Yaya

ONCE YOU LEAVE THE OFFICE, LEAVE IT ALL AT THE OFFICE

Yaya
ONCE YOU LEAVE THE OFFICE, LEAVE IT ALL AT THE OFFICE
7C

I read somewhere that you can tell a lot about a person—both male and female—by 3 things. The way they keep the inside of their car, their closet, and their microwave. And I have to say that although I never thought about it, I agree. It’s the little things that make a big difference and quite honestly, they also speak the loudest.

Different realm; same aspect…

I also recently read an article which talked about a person's daily life: the professional one vs. the private one.

One of the first things it said: “A person should always keep their office keys separate from their home keys!” True.

Keeping your personal life separate from your professional life is extremely important, even with keys.

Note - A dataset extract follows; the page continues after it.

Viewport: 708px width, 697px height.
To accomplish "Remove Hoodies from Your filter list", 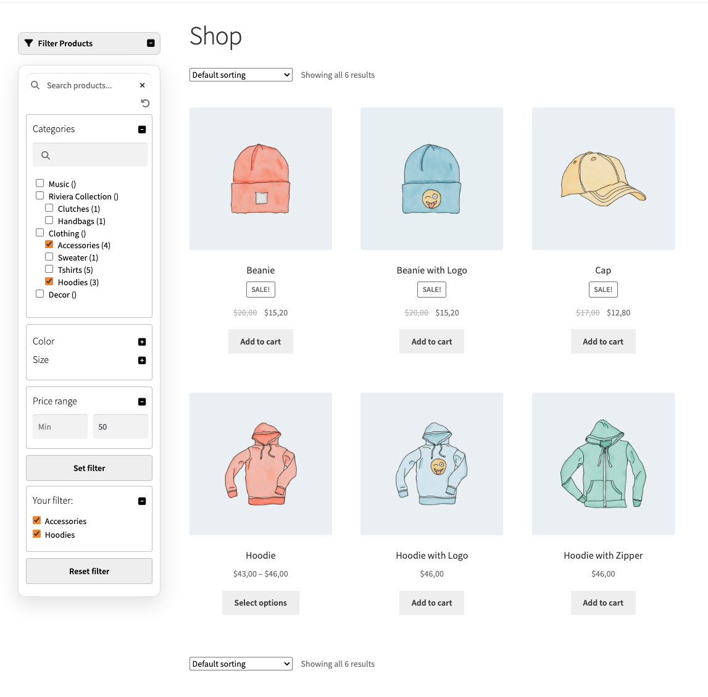I will coord(37,534).
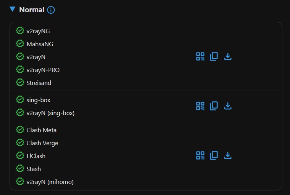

Your demeanor at work and the one at home are most likely two different people—just like keys—they may look identical but they function differently.

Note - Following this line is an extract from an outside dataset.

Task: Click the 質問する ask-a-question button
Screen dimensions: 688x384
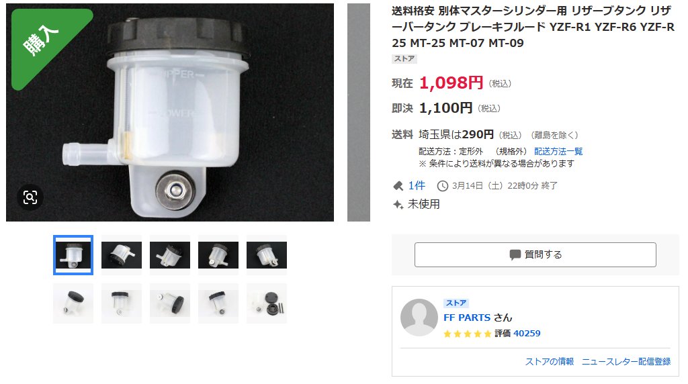Action: pyautogui.click(x=535, y=254)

So I started thinking about the ways I’ve tried to keep my personal life separate from my professional life and the times when I actually intermingled both together; my conclusion:

SEPARATE THE TWO & KEEP THEM APART!

I’m not saying true friendships can’t evolve out of a work-base level; it does happen. What I am saying is—usually—that isn’t the case.

Co-workers, for the most part, are in your life because they work with you. How often do you call or text or hangout with someone from work, after hours? Would you invite your co-workers to your wedding? Would they be notified when your baby is born? Would they get an invitation to an important family event or your child's nuptials? Do you vacation together? 

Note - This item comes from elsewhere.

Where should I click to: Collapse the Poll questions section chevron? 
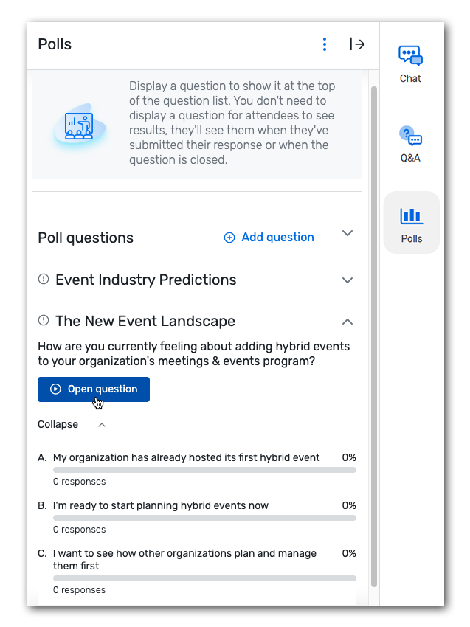tap(347, 232)
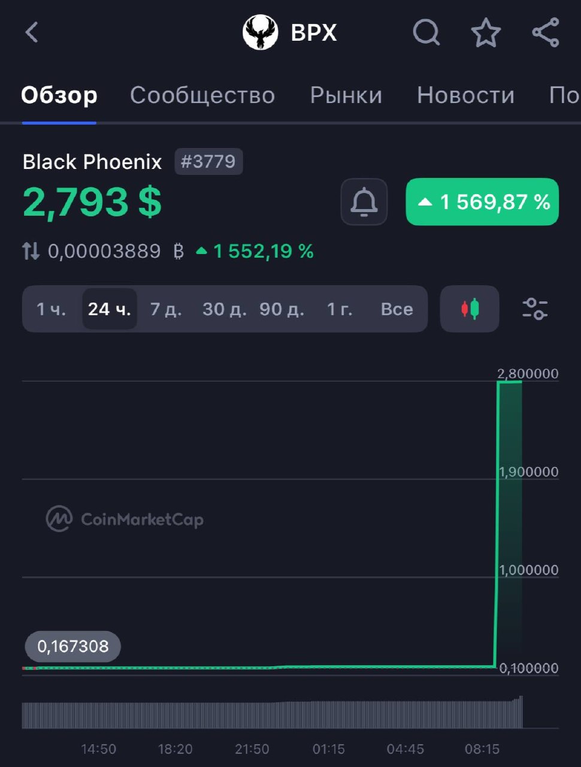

((( THE ANSWER IS PROBABLY NO )))

These people are called professionals for a reason—and sure you all may do the occasional fun-lunch, happy hour or Friday night shindig—but that doesn’t mean you should eagerly involve them in your personal life.

And this doesn’t eliminate other aspects in your profession, like EMAIL. It never dawned on me how much of my personal emails intertwined with my work emails until I took PTO and found myself—unintentionally—mixing the two.

Nowadays everything is electronic. In fact, at times, our smartphones are utilized more often than our computers so it isn’t hard to get caught up sending personal and professional emails at the same time. That’s the multi-tasker in us; the nature of the beast. 

But it has to stop.

It’s bad enough your employer already knows too much of your personal information, don’t voluntarily or accidentally get your personal emails caught up in your work life too.

Privacy at work is non-existent. Remember, anything you write can be read by the company; NO MATTER what they tell you.

And let’s talk SOCIAL MEDIA. It doesn’t matter how close you (think) you are with your co-workers, even your boss, do not accept that friend request.

As much as you’d like to (think) that it’s all in good fun, social media can be more dangerous to your work environment than you will ever know; not because you have anything to hide but because you may become vulnerable to your employer/co-workers. And betrayal—well—let's just say it isn't biased. It can hit you when you least expect it, from the people you least expect; and if that happens—that will be your fault for letting them in.

Your personal life is personal for a reason, keep it that way. And once you leave the office, leave it all, at the office.